Recovery of training costs
Some employers include terms in their employment contracts allowing them to recover training costs in certain circumstances, often where the employee leaves the company within a certain period after completing the training. These terms are likely to be legally valid provided the amount to be recovered is a genuine estimate of the loss caused to the company by the employee's departure. The amount should not, therefore, exceed the costs that the employer has incurred in providing the training. It should also reduce over time, to take into account the service that the employee has provided after receiving the training and before leaving the company. Further advice on using this type of clause can be obtained from your Association.
There are various other deductions that an employer may be required to make from an employee's wages by law. (These do not fall foul of the legislation on deductions from pay because they are either viewed as authorised or they are expressly excluded from that legislation (scope of protection ).) They include:
- Income tax: Employers are responsible for deducting income tax from employees' pay and accounting for it to HM Revenue & Customs, under the Pay As You Earn system. The Revenue sends employers detailed information on the system each year.
- National Insurance contributions: Employers are also required to deduct National Insurance contributions from employees' pay. The annual information pack sent to employers by HM Revenue & Customs includes information about this.
- Employees' contributions to a stakeholder pension scheme (stakeholder pensions).
- Attachment of earnings orders, earnings arrestments and deduction from earnings orders: Employers may be required to deduct money from employees' pay under an order from a court, a local authority or the Child Support Agency. These orders are made to recover judgments relating to debts, fines, council tax arrears and maintenance payments from an employee's pay. When an order is sent to an employer it will usually be accompanied by information on the employer's obligations and rights. The employer must, for example, notify the employee of the deductions it is making, and must let the relevant body know if the employee leaves. Employers are entitled to deduct an extra £1 from the employee's wages along with each deduction, to offset the cost of administering the order.

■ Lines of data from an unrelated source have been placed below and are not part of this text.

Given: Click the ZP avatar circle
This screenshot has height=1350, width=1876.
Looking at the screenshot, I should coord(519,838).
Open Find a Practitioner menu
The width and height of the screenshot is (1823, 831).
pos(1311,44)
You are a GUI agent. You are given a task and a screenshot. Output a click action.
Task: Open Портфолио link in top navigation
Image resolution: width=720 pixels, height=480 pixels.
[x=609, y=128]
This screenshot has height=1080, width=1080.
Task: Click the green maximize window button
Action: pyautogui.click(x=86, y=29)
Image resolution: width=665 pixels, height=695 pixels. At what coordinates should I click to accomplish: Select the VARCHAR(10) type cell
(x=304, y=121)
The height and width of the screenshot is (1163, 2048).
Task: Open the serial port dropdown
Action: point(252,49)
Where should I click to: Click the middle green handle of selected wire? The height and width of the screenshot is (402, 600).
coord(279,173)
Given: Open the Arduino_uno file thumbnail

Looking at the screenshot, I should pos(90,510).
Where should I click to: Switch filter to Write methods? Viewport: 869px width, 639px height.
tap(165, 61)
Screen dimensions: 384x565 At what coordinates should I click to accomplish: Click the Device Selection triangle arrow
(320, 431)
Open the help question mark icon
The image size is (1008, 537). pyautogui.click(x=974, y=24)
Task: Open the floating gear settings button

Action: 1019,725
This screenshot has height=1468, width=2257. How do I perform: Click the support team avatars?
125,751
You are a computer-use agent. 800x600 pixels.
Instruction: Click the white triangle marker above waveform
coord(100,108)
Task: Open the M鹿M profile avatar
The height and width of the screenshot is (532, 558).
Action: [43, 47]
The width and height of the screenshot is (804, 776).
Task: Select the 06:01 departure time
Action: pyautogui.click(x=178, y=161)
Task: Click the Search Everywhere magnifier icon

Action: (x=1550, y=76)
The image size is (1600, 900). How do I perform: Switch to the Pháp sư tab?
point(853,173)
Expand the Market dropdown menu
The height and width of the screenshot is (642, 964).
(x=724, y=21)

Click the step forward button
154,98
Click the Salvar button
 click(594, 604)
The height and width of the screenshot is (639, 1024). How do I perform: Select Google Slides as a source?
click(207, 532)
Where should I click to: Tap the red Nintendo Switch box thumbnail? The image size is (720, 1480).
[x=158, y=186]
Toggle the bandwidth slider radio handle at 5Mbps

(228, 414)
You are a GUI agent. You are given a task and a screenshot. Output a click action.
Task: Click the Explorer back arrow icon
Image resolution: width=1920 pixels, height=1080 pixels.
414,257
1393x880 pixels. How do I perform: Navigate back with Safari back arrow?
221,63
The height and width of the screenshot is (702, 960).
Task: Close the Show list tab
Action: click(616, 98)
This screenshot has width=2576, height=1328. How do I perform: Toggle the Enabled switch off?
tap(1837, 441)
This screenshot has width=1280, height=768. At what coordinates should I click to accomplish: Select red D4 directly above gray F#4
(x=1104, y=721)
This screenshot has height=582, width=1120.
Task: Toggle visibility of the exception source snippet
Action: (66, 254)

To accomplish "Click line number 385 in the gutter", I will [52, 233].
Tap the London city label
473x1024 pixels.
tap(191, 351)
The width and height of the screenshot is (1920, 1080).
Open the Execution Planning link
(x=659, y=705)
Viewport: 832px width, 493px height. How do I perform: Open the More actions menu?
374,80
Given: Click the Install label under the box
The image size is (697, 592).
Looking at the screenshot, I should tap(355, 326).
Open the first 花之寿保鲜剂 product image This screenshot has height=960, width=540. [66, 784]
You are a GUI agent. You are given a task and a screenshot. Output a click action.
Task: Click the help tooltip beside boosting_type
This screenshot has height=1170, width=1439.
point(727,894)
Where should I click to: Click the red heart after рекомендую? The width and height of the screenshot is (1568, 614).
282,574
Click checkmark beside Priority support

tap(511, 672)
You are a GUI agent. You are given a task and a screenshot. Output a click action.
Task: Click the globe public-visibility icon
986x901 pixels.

- Repayment of student loans: Employers may be required to make deductions from the pay of employees who have a student loan to repay. Employers will know that they need to make these deductions if they receive a 'start notification' from the Inland Revenue or if a new employee has a 'Y' marked in the Student Loan box on his or her P45. Repayments are based on the employee's income. Further information on collection of student loans is available from HM Revenue & Customs ( Student loans ).